It has become very clear that the cannabis community has become a mainstream in both American politics and culture. With poll after poll demonstrating a growing majority of voters supporting marijuana law reform, along with an ever-increasing number of politicians and influential people calling for an end to cannabis prohibition, the cannabis law reform community has started to flex some muscle. Of course, legalizing and regulating marijuana in Washington and Colorado demonstrated great political might and that momentum is carrying into other states.
An example of the cannabis community utilizing this new found power was demonstrated when concerned citizens in Oregon, and really across the nation, questioned the use of federal tax dollars to campaign against a state-wide ballot measure to regulate, legalize and tax marijuana. Despite the fact that an anti-marijuana summit, bringing in Kevin Sabet, the “quarterback” of the anti-marijuana legalization movement, to speak alongside the most prominent pro-prohibition advocate in the state, was merely an “educational” event, not many people bought that story.
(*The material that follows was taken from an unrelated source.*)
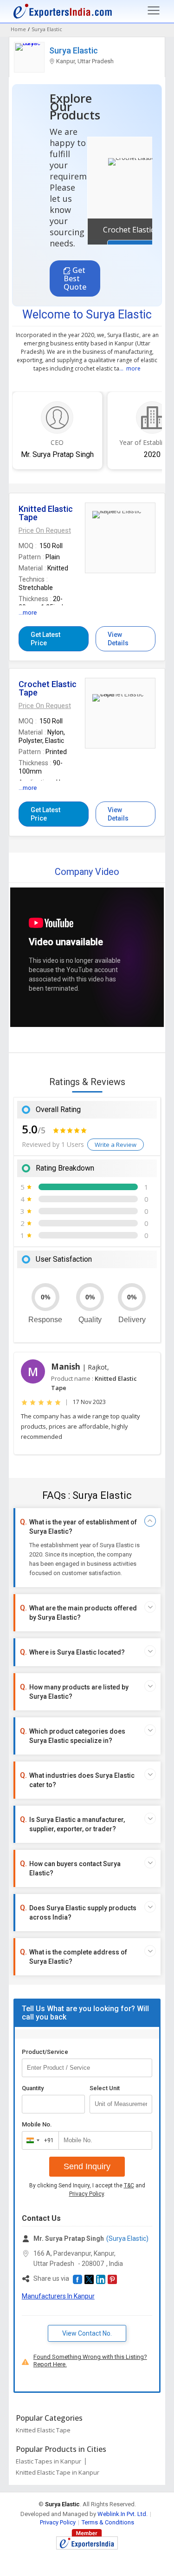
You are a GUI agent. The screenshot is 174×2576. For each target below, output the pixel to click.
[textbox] (121, 2104)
The sponsor of the two-day summit eventually agreed to cancel the event.
From The Oregonian:
A nonprofit group has canceled an October anti-drug summit in Madras — which was to feature a prominent opponent of marijuana legalization — after complaints were raised by sponsors of the ballot measure that would permit recreational use of the drug.
(Kevin) Sabet was also scheduled to appear in 12 other Oregon cities as part of an ”Oregon Marijuana Education Tour” following the summit. Sabet had said that, at the request of organizers, he would not talk about the ballot measure at either the Madras event or on the tour.
Rick Treleaven, the executive director of BestCare Treatment Practices and the organizer of the Madras summit, said he decided to cancel the summit because he “could see from an outside perspective that it could look like a conflict.”
Kevin Sabet is still scheduled to go on a multi-city tour with other sponsors around the state. Why are those sponsors still agreeing to use taxpayer dollars to meddle in a local election? Hopefully, they will also agree that such a misuse of tax dollars is in the best interest of their local communities and will agree to cancel or reschedule their events as well.